- [INSTRUCTIONS FOR THE TASK]: From the line containing "Task: Click the" through the last line of the entries below, print each line exactly. Pictures stay out.

--------------------------------

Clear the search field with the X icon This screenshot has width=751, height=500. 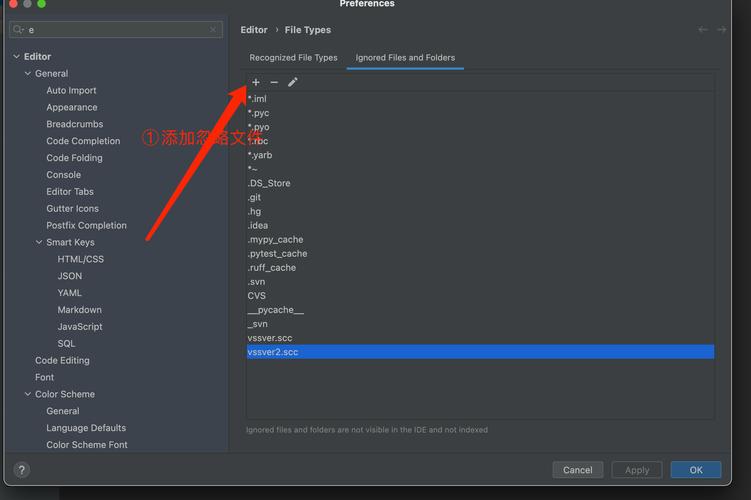(x=213, y=30)
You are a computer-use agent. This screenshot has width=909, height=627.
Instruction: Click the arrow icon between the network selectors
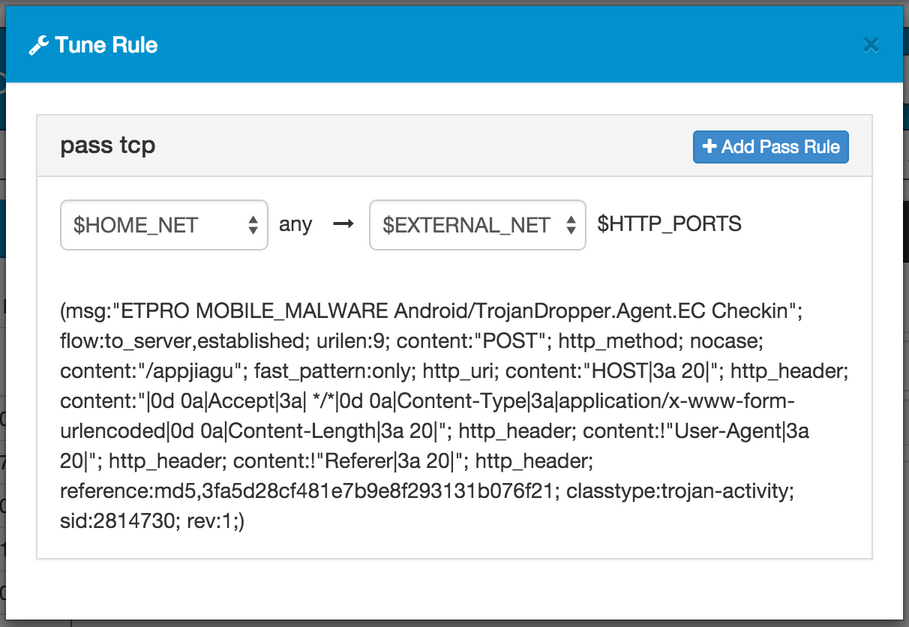pyautogui.click(x=343, y=224)
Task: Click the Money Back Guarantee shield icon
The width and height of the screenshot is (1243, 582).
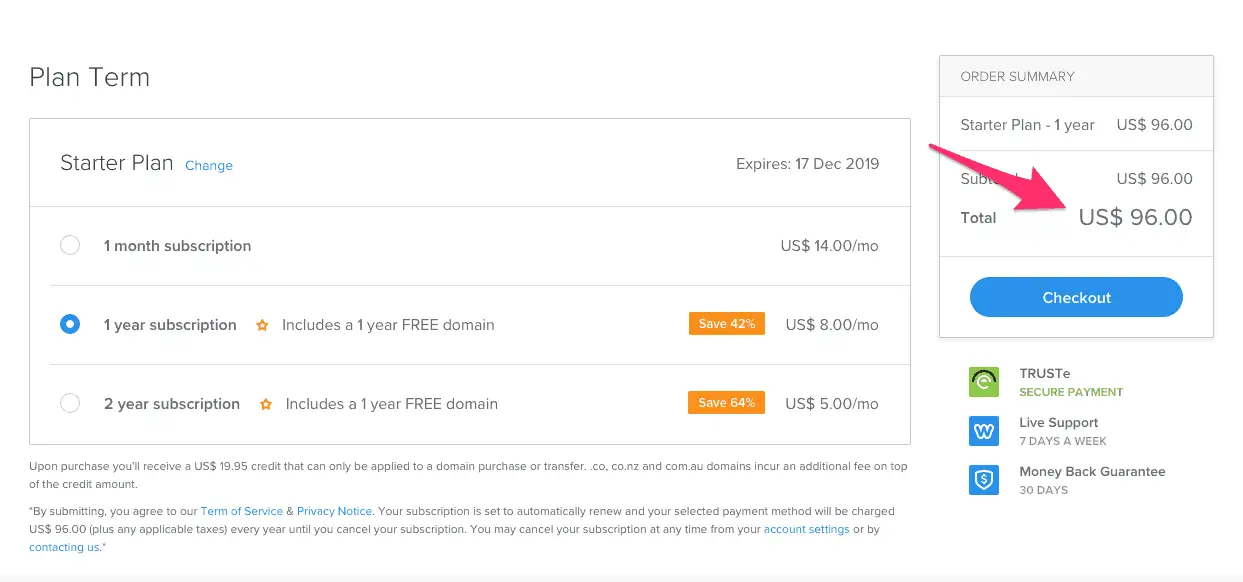Action: [x=984, y=480]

--------------------------------

- [PROBLEM SOLUTION]:
Task: Click the Money Back Guarantee shield icon
The width and height of the screenshot is (1243, 582).
Action: [x=984, y=480]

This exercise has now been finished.